Let me get this straight.  After hundreds of years of independent, world-wide influence, spreading the precepts of democratic rule, thus decreasing the power of the monarchy, while increasing the role that average citizens play in their own outcomes, and all the while learning the lessons of a free and independent people, the powers that be in the United Kingdom entered into a 1973 agreement to share the wealth so created with a number of countries on the Continent.  Though well-intentioned, over time, British sovereignty was ceded to unelected power brokers in Belgium, who were so in fear of the people of France and other member states that they had to hold occasional meetings in other countries, perhaps as a showing that “they care.”

Along the way, imposed on the citizens of the UK were regulations about the straightness of bananas, the power of vacuum cleaners, the names of jellies and jams, and a host of other intrusive policies and regulations.  But none were so intolerable as the mandate from the “powers that be” to bring tens of thousands of immigrants into their country, without so much as a reasonable background check.  What could possibly go wrong?

Like the legendary frog in the cold water on the stove, the heat increased so slowly that changes were barely noticed.  Like the probable fate of the frog, the society, as the citizens knew it, was nearing a painful death.  I don’t know if the frog in the legend escaped with its life, but it appears that the United Kingdom (OK, perhaps not all of it) may do just that.  The solution?  Passage of Brexit, the June, 2016 vote to separate England from the EU.  The majority decision to sever ties with the European Union after 43 years is indicative of the frustration of average citizens who were feeling the water approaching a boil.

- **Set problem 1**: Decide whether each statement agrees with the Brexit piece above. Answer yes or no for each, and quote the deciding words from the text. (a) The UK entered its agreement with countries on the Continent in 1973. (b) The UK's ties with the European Union lasted 43 years before the vote to leave. (c) The writer states that the frog in the legend escaped with its life.
- **Set problem 2**: Sum up the Brexit piece above in two sentences.
- **Set problem 3**: List every subject of the regulations that the Brexit piece above says were imposed on UK citizens.

- **Data shown**:

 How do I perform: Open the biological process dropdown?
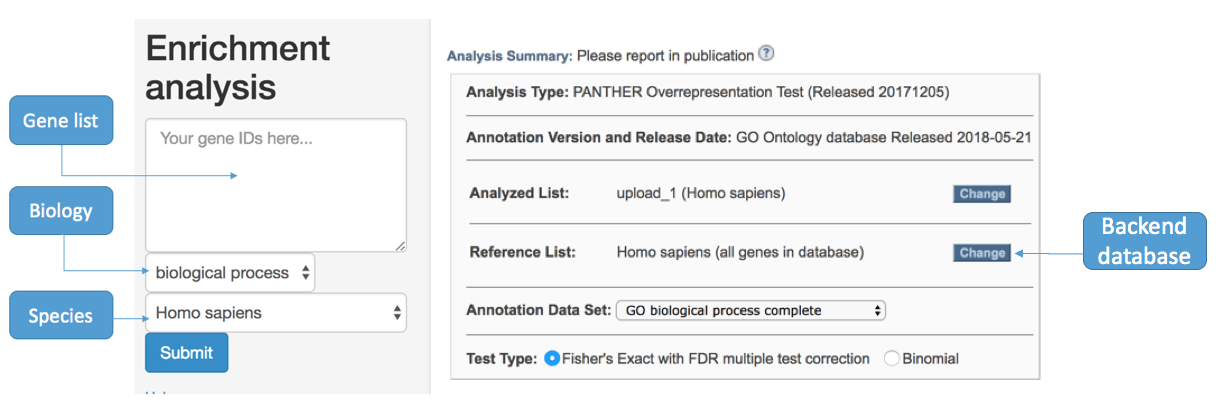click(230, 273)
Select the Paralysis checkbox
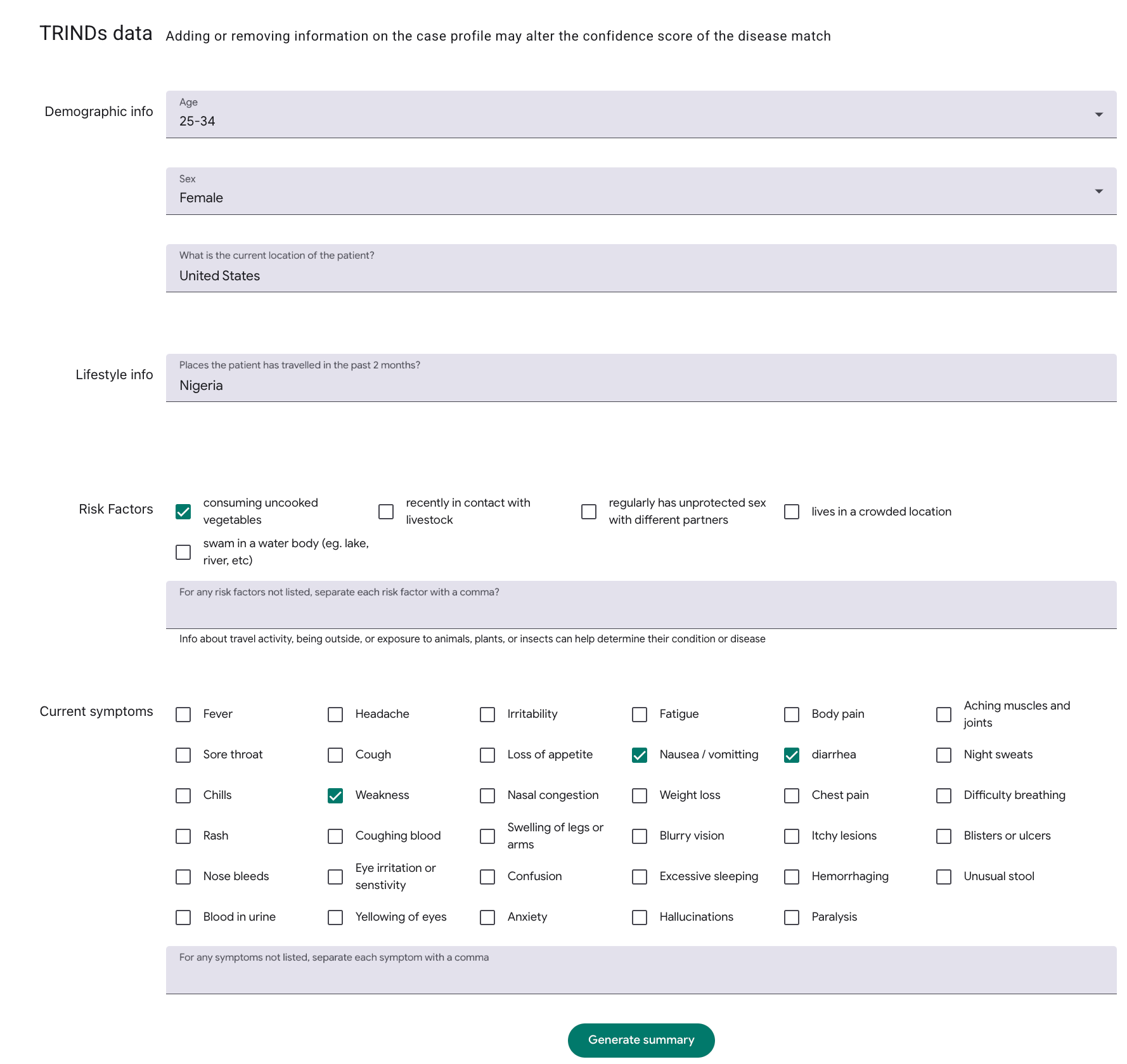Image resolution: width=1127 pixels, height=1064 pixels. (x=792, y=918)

* * *

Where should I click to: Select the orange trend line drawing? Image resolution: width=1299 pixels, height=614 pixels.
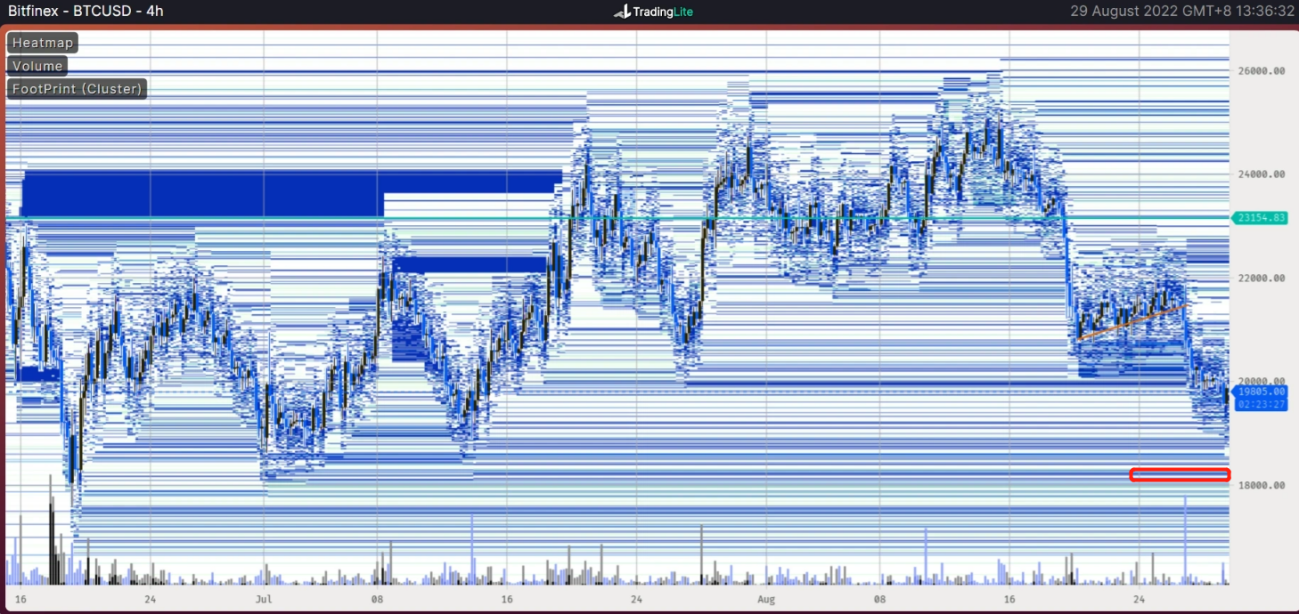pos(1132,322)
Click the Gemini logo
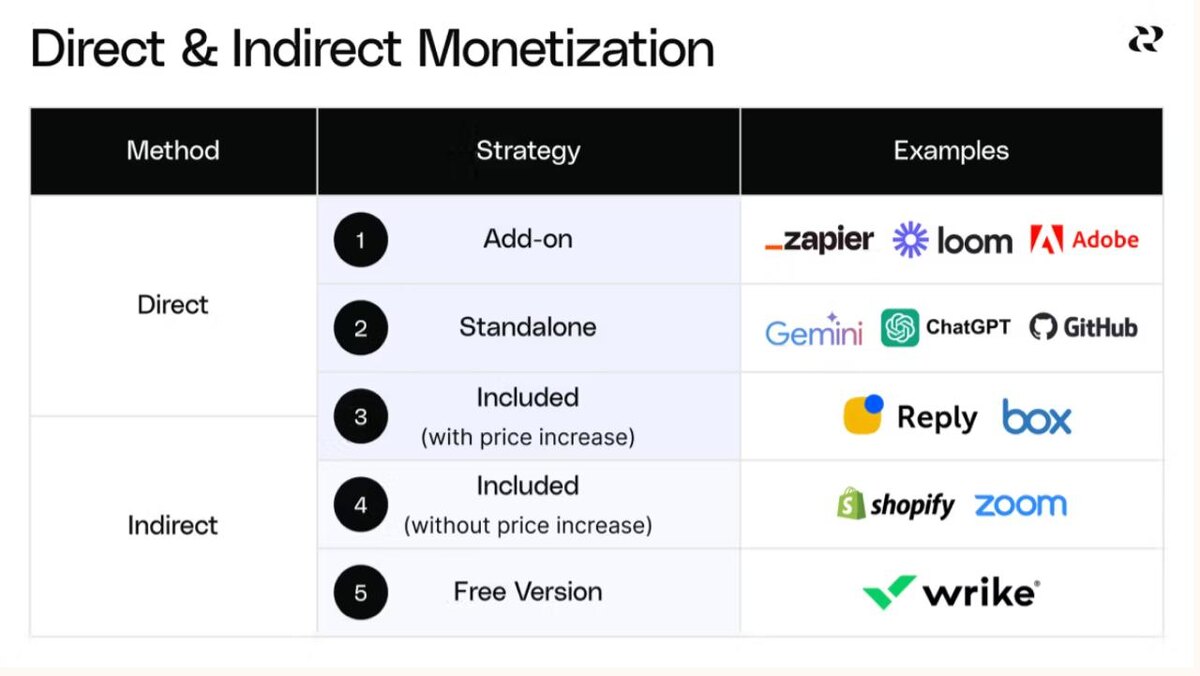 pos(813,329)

- **Answer 1**:
(a) Yes: "entered into a 1973 agreement to share the wealth so created with a number of countries on the Continent"
(b) Yes: "The majority decision to sever ties with the European Union after 43 years"
(c) No: "I don’t know if the frog in the legend escaped with its life"

- **Answer 2**: The Brexit piece argues that after the UK joined a 1973 agreement with countries on the Continent, it gradually ceded sovereignty to unelected power brokers in Belgium, who imposed intrusive regulations and a mandate to bring in tens of thousands of immigrants without reasonable background checks. Comparing the slow change to a frog in heating water, it presents the June 2016 Brexit vote to leave the EU after 43 years as a sign of the frustration of average citizens.

- **Answer 3**:
- the straightness of bananas
- the power of vacuum cleaners
- the names of jellies and jams